Am Fam Physician. 2020;102(11):645
Author disclosure: No relevant financial affiliations.
To the Editor: Case reports and clinical studies have suggested neurologic consequences of severe acute respiratory syndrome coronavirus 2 infection—most commonly headache, anosmia, and ageusia—in addition to the more well-recognized respiratory findings. Other manifestations include stroke, impairment of consciousness, coma, seizure, and encephalopathy.1 An early case series from Wuhan, China, identified neurologic features in 78 of 214 patients (36.4%) who were diagnosed with coronavirus disease 2019 (COVID-19),2 and a systematic study in France found neurologic signs in 49 of 58 patients (84.4%), including abnormalities in magnetic resonance imaging (MRI) and cerebrospinal fluid.3 In a case-control study, COVID-19 was implicated as an independent risk factor for acute ischemic stroke (odds ratio [OR] = 3.9).4 Another study demonstrated an association between COVID-19 and large vessel occlusion strokes (OR = 2.4).5
An 88-year-old woman with a history of hypertension, pulmonary embolism (receiving apixaban [Eliquis]), hypothyroidism, and chronic kidney disease presented with three hours of slurred speech, dizziness, and blurred vision. On arrival, her symptoms improved, and she was afebrile. She denied experiencing fever, chills, cough, dyspnea, chest pain, nausea, or vomiting. Computed tomography (CT) of the brain, CT angiography of the head and neck, and an MRI of the brain showed no acute findings. Findings on chest radiography and laboratory tests, including urinalysis, were within normal limits. She was monitored overnight with complete symptom resolution and was diagnosed with a transient ischemic attack.

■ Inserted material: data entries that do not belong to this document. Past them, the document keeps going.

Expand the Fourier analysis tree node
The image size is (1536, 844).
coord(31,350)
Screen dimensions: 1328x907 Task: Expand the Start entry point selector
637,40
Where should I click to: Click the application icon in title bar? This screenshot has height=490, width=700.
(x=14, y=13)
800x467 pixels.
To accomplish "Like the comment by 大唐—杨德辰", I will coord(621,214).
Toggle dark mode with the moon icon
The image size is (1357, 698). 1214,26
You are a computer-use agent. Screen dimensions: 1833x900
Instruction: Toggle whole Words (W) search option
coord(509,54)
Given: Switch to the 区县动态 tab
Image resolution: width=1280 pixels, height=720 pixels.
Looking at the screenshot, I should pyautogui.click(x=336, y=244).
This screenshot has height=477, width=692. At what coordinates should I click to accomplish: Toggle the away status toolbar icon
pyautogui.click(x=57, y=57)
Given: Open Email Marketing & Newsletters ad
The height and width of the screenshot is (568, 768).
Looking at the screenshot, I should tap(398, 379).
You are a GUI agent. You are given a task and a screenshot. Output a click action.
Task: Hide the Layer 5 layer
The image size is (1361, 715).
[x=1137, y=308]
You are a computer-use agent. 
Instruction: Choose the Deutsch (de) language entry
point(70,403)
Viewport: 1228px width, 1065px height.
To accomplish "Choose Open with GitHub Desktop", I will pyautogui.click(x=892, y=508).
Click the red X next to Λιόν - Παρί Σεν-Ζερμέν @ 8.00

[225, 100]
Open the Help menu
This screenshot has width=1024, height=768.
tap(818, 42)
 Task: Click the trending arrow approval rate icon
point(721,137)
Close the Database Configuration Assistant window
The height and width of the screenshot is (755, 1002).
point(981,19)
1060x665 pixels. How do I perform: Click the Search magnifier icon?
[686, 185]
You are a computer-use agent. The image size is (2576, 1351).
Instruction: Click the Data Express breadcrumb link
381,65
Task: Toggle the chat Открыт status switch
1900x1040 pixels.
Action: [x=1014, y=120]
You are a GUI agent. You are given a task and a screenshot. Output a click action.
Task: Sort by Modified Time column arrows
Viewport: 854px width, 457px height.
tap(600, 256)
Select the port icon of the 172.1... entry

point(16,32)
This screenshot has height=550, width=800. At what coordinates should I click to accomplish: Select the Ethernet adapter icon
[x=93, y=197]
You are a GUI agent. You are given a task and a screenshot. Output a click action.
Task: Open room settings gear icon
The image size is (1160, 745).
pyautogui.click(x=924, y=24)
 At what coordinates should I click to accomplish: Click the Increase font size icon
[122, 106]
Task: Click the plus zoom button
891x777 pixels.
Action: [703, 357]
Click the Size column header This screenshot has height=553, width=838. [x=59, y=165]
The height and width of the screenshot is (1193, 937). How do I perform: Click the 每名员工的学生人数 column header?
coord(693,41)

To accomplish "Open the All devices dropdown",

Seven hours after discharge, she returned to the emergency department with slurred speech, confusion, dizziness, and syncope. Vital signs, including orthostatic vital signs, and test results, including vitamin B12 and folate, were within normal limits. A repeat chest radiograph and CT of the head showed no acute findings. Shortly after arrival, her symptoms returned to baseline. Echocardiography showed a normal ejection fraction. Electroencephalography was normal.
On day 4 after the initial presentation, she developed vomiting. A COVID-19 polymerase chain reaction test was positive. She subsequently developed a temperature of 100.3°F (37.9°C). By day 7, she was afebrile, tolerating food, and was discharged.
In people presenting with neurologic signs and symptoms, COVID-19 may be overlooked as a possible underlying etiology, delaying appropriate treatment and potentially contributing to high-risk exposures for staff and other patients. Twenty-four staff members treated this patient before COVID-19 was diagnosed. However, no viral transmission occurred due to universal precautions (surgical mask and eye covering) among staff, emphasizing the importance of personal protective equipment in treating all patients regardless of symptoms.